Collected data entries:
__________________________________________________

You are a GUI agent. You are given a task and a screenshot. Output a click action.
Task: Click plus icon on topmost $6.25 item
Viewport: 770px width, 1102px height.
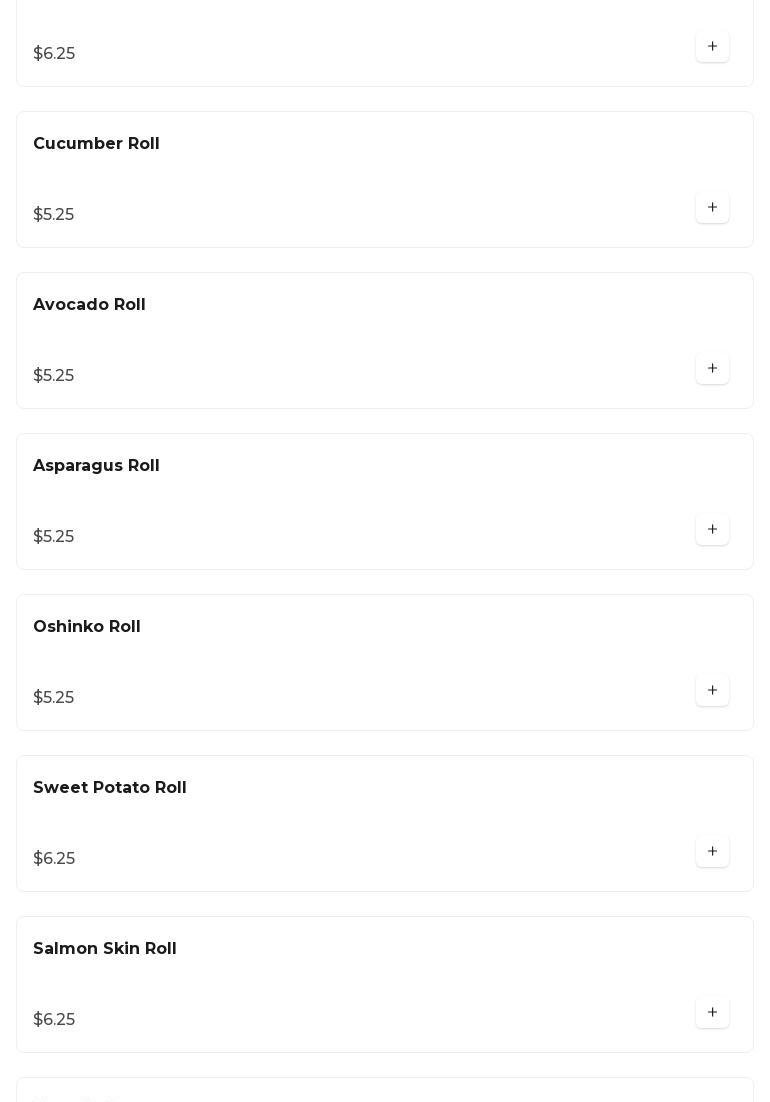click(712, 47)
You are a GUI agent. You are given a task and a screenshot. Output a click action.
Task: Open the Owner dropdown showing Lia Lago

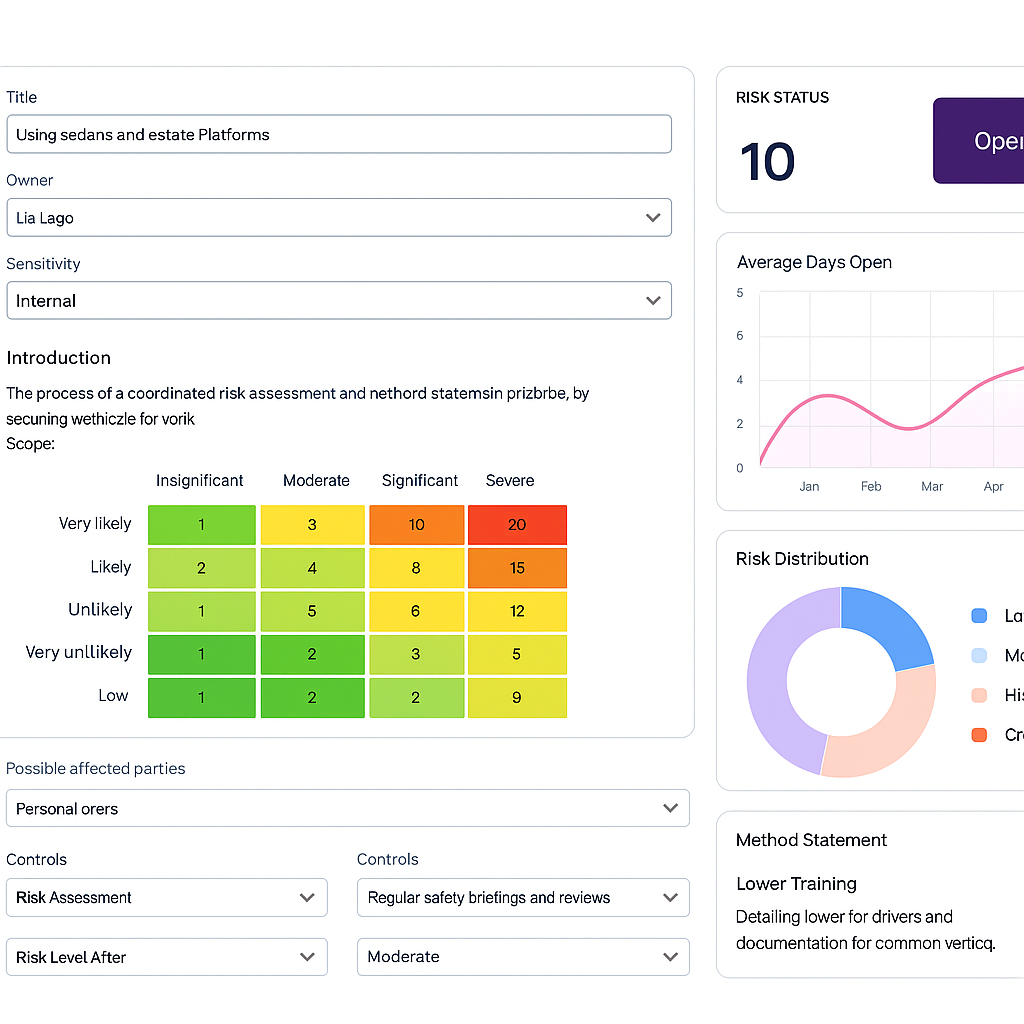(x=338, y=218)

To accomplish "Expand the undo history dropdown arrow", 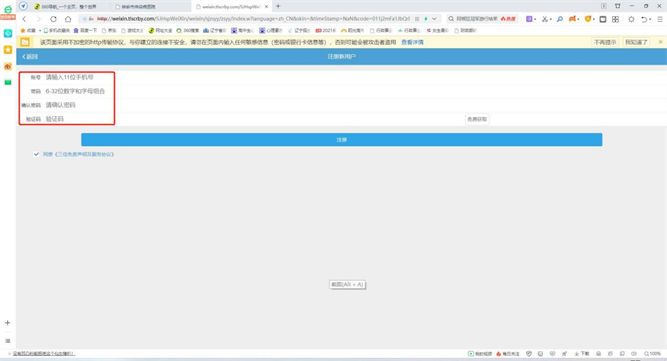I will [650, 20].
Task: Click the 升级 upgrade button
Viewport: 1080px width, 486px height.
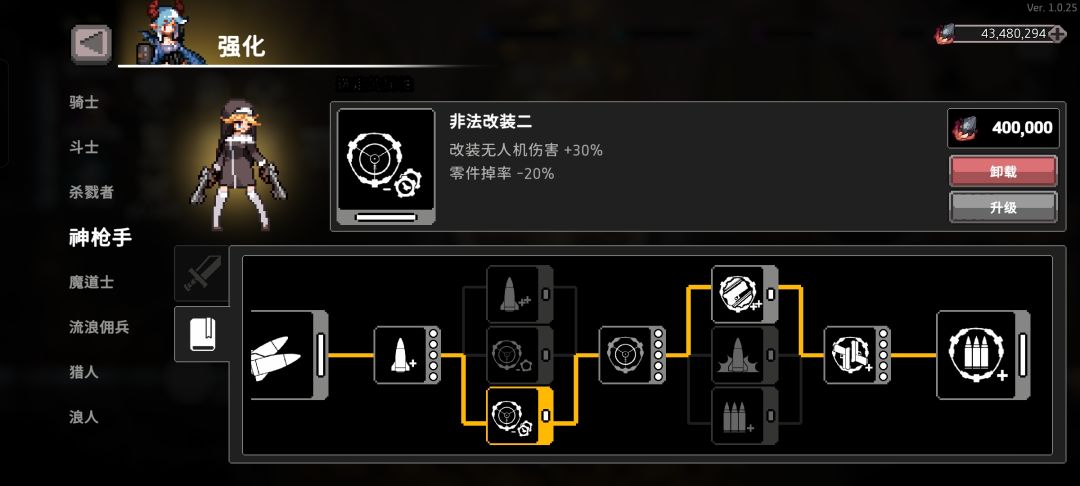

__________________________________________________

Return only the lines from the one containing "Task: Click the 升级 upgrade button" through the last line of the entries above, exactly as written and without pictures.

▶ **Answer**
Task: Click the 升级 upgrade button
Viewport: 1080px width, 486px height.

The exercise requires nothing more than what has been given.